>> Start ITEMS

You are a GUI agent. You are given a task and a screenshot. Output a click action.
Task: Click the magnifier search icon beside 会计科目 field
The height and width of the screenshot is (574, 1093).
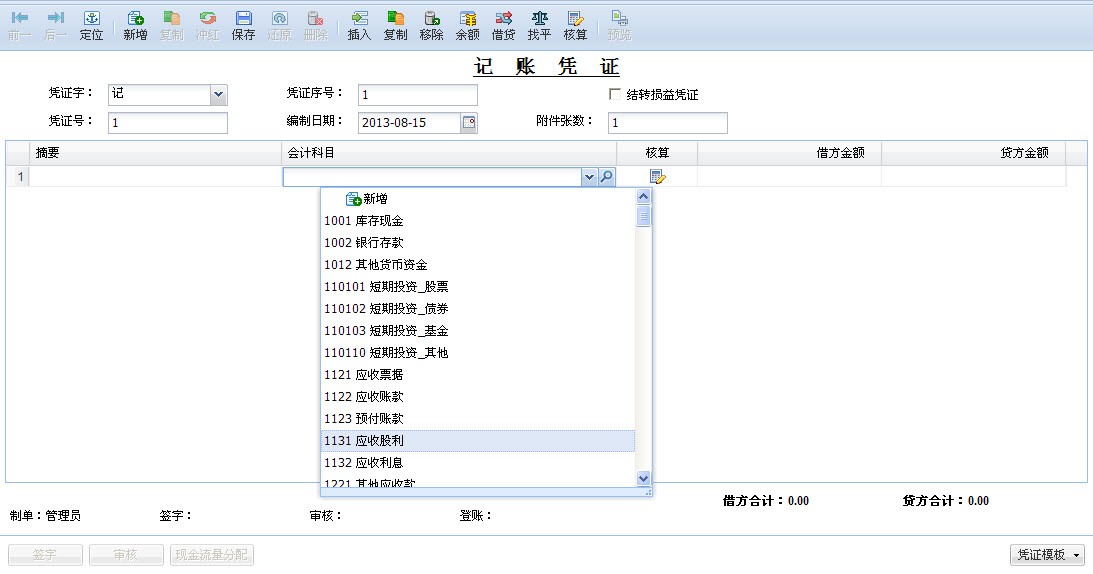pyautogui.click(x=607, y=177)
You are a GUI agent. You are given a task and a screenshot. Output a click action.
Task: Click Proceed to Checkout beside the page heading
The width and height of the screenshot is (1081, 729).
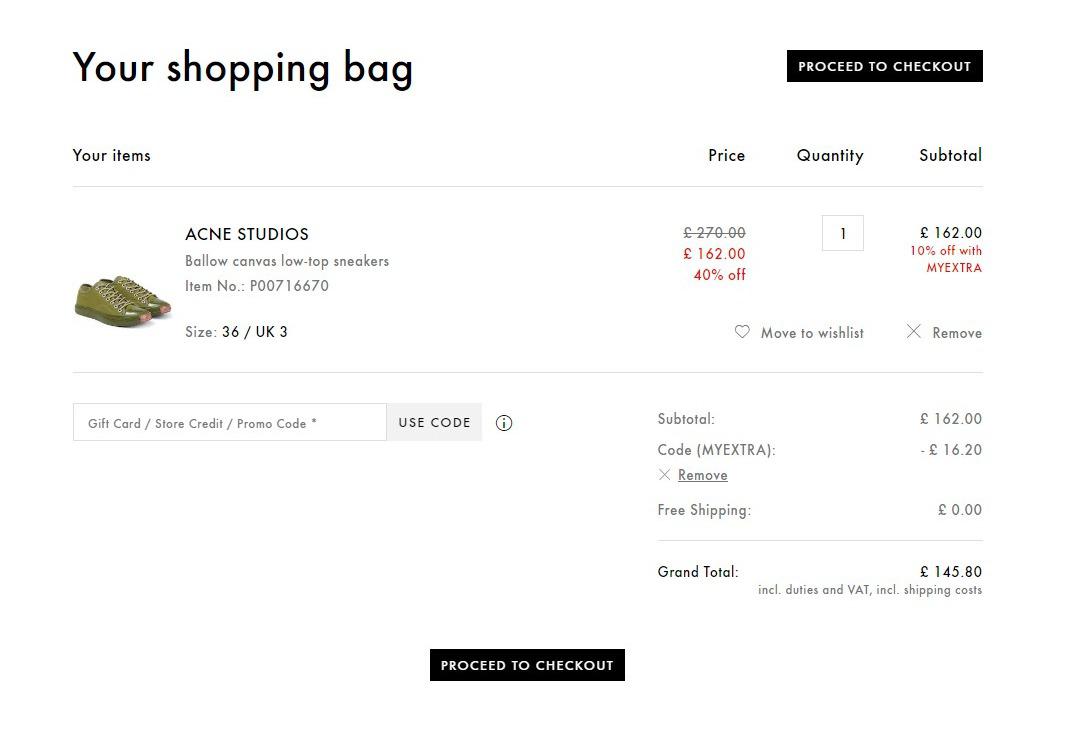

>> End ITEMS

**PROBLEM:** Reproduce every line of the records above without any change, leaving out the pictures.

**THE RESPONSE:**
You are a GUI agent. You are given a task and a screenshot. Output a click action.
Task: Click the magnifier search icon beside 会计科目 field
The height and width of the screenshot is (574, 1093).
pyautogui.click(x=607, y=177)
You are a GUI agent. You are given a task and a screenshot. Output a click action.
Task: Click Proceed to Checkout beside the page heading
The width and height of the screenshot is (1081, 729).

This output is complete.